Afinal, pode-se ainda reduzir mais ainda as proposições acima, exigindo

análises químicas para a confirmação da quitina no exoesqueleto, pedindo-se

análises embrionárias para checar algum possível ocultamento de um dos

pares de pontas, ou exigindo-se até análises de DNA para se comprovar se o

animal se inclui realmente na linha evolutiva dos insetos. Caso venha-se a

adotar uma abordagem mais convencionalista da ciência, pode se dizer que a

comunidade cientifica entrará em consenso, escolhendo em que ponto deve ir

essa redução das sentenças complexas. Por outro lado, ao adotar essa

postura, as ciências perdem um pouco de sua pretensão de veracidade

rigorosa e exata sobre o mundo dos fatos.

Nesse contexto, ao perceber o radicalismo das teses de Neurath,

Carnap argumentou que o atomismo epistemológico corria o grande risco de

‘’jogar fora a criança junto com a água suja’’. Mostrou enfaticamente que, para

salvar o uso de entidades abstratas (mas nem por isso metafísicas) nos

discursos científicos, era necessário um novo método de demarcação entre

ciência e metafísica.

A partir disso, Carnap propôs um espécie de ‘’Holismo epistemológico’’,

onde o critério de verificação era substituído pelo ‘’critério de confirmação’’.

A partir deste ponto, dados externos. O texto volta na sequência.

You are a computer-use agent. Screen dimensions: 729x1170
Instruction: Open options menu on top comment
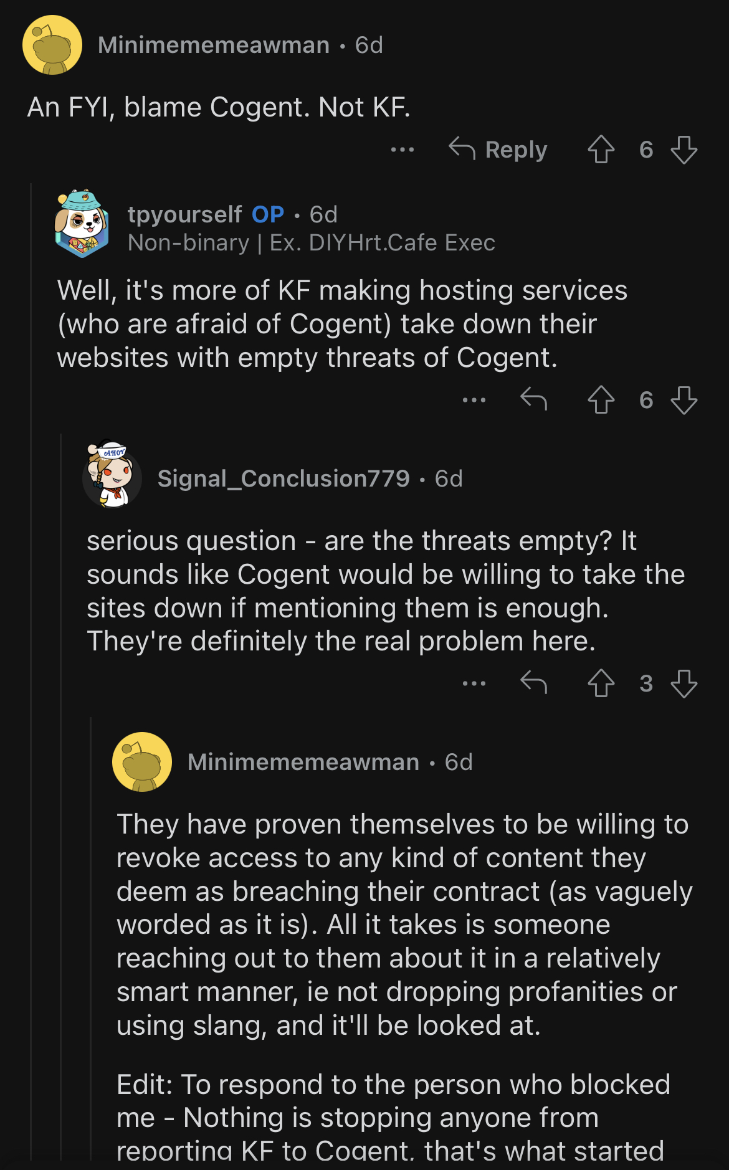[403, 150]
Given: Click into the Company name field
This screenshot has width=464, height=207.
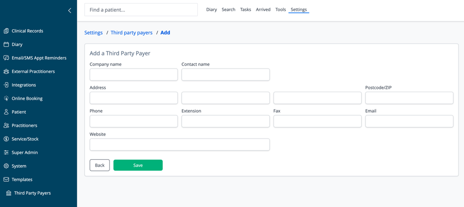Looking at the screenshot, I should 134,75.
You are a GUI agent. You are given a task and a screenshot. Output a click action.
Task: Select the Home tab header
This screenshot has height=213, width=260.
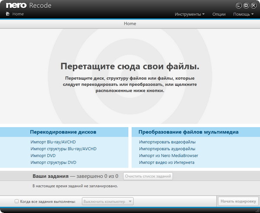coord(130,23)
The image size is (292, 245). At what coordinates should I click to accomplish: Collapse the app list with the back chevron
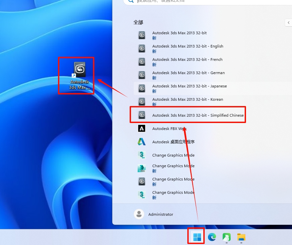point(288,23)
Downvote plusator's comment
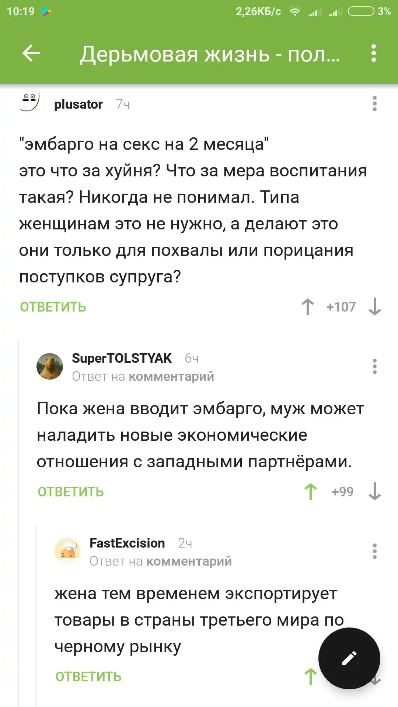The width and height of the screenshot is (398, 707). 374,307
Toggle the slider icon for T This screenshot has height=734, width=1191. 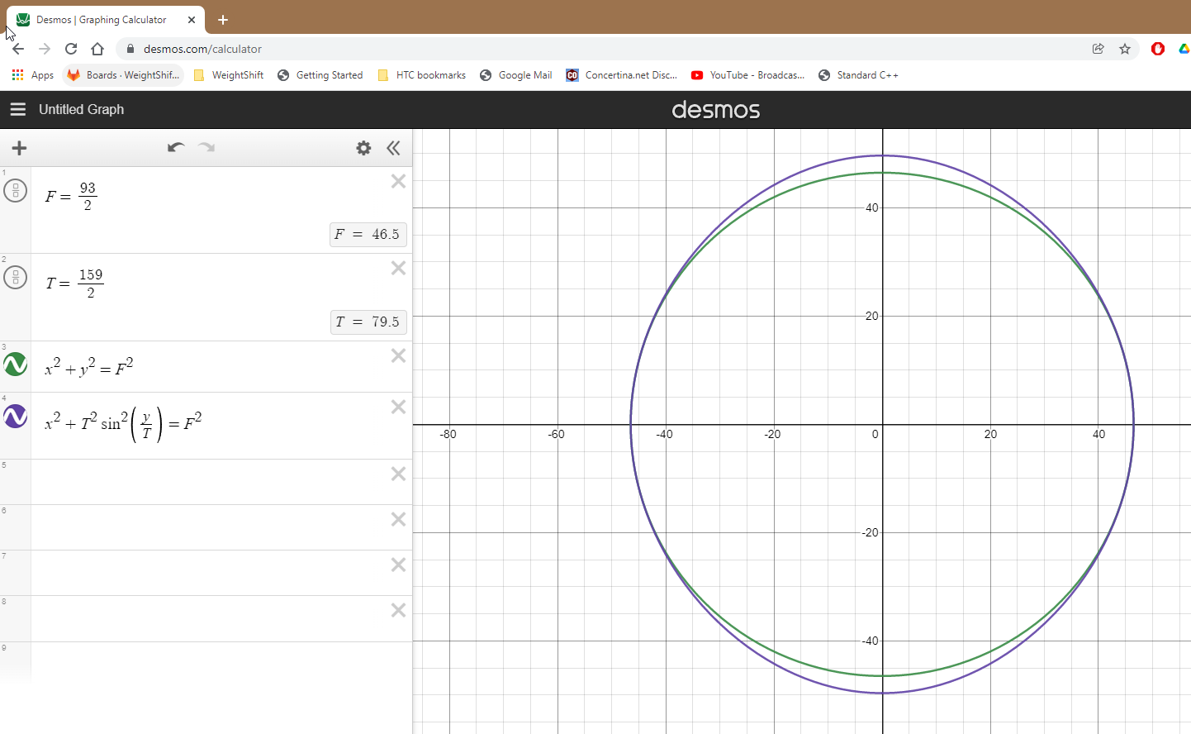tap(16, 278)
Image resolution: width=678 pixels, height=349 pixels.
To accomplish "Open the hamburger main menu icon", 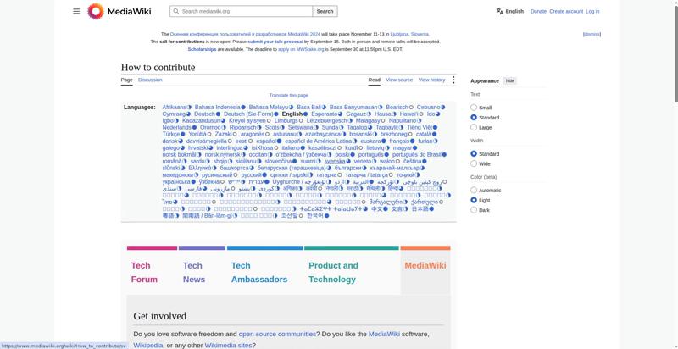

Nesse critério, o sistema teórico era testado em diversos pontos-chave, mas

não há mais a exigência de que absolutamente todas as suas sentenças se

reduzam a proposições protocolares. As entidades abstratas passam a ser

aceitas, desde que claramente ligadas a outras proposições verificáveis. O

critério para se escolher ou não determinada teoria cientifica passa a ser o

teste do sistema como um todo, bem como sua utilidade para fazer previsões.